Data races are undefined behaviour
The first lecture listed four categories of undefined behaviour in C, and we have spent two lectures on the memory and lifetime categories. This short lecture takes the one we have so far only named: the concurrency category, and specifically data races, the bugs that appear when a program runs on more than one core at once.
Almost all the code in this course has been single-threaded: one sequence of steps, one at a time. Real systems are not like that. A web server handles thousands of connections; a build tool compiles many files; a renderer paints many tiles. To use the cores a modern machine has, the program must do several things at the same time, and the moment two of those things touch the same piece of memory, we have to ask what happens.
The answer in C and C++ is stark: a data race is undefined behaviour, with all the consequences the first lecture described. The answer in OCaml is different and much safer, and the difference is exactly the kind of guarantee a later module builds on. This lecture keeps to the essentials: what a race is, precisely; what C says; what OCaml says; and how to fix one. The precision is not pedantry. Every guarantee in this story is a guarantee about programs "without data races," and such a guarantee is only as sharp as the definition of a data race it rests on.
What a data race is
A data race is a precise thing, not just "concurrency went wrong." Two threads race when they make two memory accesses (each a read or a write) such that:
- the accesses target the same location,
- at least one of them is a write, and
- no synchronisation orders one access before the other.
The third condition is the precise version of "at the same time." Nothing in the program (a lock, a join, an atomic operation) decides which access goes first, so on any given run either might. Two reads racing is fine: neither changes anything, so the order does not matter. A read racing with a write, or two writes racing, is the problem: the result depends on who got there first, and nothing in the program decided who that was.

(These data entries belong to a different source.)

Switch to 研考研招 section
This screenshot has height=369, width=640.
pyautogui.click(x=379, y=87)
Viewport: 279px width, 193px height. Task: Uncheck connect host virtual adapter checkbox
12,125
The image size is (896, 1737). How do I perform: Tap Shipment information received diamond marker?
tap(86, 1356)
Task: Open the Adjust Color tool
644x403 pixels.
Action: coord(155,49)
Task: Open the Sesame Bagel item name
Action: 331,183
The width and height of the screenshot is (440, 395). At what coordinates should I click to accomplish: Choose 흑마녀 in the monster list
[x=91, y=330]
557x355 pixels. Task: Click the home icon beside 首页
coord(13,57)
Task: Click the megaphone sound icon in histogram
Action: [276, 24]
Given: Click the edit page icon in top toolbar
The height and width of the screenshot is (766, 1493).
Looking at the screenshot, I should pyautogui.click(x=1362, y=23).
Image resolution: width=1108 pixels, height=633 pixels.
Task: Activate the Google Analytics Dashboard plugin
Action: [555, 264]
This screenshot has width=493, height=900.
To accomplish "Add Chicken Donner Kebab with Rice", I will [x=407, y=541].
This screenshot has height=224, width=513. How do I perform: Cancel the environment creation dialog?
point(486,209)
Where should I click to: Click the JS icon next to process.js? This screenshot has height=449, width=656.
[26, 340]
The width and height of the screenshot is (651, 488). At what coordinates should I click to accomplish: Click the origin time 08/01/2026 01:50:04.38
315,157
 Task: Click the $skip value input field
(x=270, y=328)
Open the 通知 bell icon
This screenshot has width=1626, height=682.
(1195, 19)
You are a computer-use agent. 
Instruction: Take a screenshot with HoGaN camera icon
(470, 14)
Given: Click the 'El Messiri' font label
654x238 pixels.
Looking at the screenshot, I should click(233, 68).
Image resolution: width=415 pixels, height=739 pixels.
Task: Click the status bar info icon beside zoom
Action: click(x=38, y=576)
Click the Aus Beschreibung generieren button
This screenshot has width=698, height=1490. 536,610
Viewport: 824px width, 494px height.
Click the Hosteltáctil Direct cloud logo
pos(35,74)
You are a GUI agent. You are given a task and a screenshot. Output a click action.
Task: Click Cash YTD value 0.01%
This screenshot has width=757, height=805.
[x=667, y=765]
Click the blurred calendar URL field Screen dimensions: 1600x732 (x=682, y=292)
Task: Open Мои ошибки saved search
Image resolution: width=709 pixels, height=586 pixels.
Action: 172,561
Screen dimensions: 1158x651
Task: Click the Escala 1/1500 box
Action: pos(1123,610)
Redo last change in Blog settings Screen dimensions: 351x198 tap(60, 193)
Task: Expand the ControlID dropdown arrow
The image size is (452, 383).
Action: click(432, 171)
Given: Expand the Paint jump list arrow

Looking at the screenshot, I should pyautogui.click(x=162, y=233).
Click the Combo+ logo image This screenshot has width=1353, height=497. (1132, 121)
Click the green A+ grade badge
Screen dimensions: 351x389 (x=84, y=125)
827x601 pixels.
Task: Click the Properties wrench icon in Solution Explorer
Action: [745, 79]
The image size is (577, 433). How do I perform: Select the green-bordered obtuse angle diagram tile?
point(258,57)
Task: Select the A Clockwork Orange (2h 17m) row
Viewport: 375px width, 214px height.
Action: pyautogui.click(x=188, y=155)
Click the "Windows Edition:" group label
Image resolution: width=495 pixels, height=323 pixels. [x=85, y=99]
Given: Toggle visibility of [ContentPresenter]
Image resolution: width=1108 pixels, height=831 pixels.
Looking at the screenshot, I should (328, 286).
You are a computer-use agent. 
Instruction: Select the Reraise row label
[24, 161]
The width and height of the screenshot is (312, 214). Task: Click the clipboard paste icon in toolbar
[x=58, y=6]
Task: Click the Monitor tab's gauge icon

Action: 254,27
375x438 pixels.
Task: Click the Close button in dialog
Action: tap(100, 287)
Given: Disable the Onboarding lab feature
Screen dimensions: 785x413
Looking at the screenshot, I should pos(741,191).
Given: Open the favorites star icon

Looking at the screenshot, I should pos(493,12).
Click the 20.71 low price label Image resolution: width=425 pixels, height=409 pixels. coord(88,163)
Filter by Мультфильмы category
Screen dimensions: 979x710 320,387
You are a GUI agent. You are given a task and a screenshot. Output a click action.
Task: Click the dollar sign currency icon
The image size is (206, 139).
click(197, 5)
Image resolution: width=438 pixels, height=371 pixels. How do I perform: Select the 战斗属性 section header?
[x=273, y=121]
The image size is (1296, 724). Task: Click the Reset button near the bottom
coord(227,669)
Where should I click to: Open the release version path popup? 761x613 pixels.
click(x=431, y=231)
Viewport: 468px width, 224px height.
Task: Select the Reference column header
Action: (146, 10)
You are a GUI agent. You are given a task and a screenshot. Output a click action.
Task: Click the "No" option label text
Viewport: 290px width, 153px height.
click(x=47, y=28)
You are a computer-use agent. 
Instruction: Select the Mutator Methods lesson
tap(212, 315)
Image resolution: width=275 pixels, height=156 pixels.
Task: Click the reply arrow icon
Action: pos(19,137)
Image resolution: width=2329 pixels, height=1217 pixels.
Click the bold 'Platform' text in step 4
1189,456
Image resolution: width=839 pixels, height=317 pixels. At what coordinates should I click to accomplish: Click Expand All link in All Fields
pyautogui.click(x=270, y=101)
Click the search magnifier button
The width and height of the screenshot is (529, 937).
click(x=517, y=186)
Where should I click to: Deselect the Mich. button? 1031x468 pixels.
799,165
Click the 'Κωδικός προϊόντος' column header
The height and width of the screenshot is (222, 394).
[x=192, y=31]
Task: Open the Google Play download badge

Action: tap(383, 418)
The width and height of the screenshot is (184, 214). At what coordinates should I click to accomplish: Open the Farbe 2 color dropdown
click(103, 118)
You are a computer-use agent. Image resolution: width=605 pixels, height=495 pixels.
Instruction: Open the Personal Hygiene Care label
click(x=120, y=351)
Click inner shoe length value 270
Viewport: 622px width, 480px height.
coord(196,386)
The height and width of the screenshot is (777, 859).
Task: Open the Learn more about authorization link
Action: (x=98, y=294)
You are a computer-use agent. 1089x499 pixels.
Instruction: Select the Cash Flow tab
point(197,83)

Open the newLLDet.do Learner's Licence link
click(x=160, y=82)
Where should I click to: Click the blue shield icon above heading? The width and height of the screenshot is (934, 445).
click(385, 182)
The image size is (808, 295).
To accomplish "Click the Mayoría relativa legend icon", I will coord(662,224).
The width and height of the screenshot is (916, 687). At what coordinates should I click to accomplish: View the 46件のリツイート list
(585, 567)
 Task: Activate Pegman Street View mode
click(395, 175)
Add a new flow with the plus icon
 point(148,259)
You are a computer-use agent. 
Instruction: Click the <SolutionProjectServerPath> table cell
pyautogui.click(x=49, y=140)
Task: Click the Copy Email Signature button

In C, the smallest racy program is two threads, one writing a location, one reading it, with nothing ordering the two accesses:
long x = 0; /* condition 1: the same location, x */
void *t1(void *_) { x = 1; return NULL; } /* 2: one is a write */
void *t2(void *_) { long r = x; return NULL; } /* ... one reads */
/* main starts t1 and t2 together; no lock, no join between
the accesses: condition 3, nothing orders them */
In C and C++, a data race is undefined behaviour
The C and C++ standards place a data race squarely in the undefined category. A program with a data race has no defined meaning at all, exactly like an out-of-bounds write or a use-after-free. Note the scope of that sentence: it is the whole program that loses its meaning, not just the racy line. A concurrent C program containing a single data race, anywhere, can do anything at all. The optimiser is allowed to assume races do not happen and to transform code on that assumption, and the transformations are not confined to the racy location: a race on one variable can make two reads of a completely unrelated variable disagree, with no concurrent write to that variable anywhere in the program. We will return to this point on the OCaml side, because it is exactly the failure OCaml's memory model rules out.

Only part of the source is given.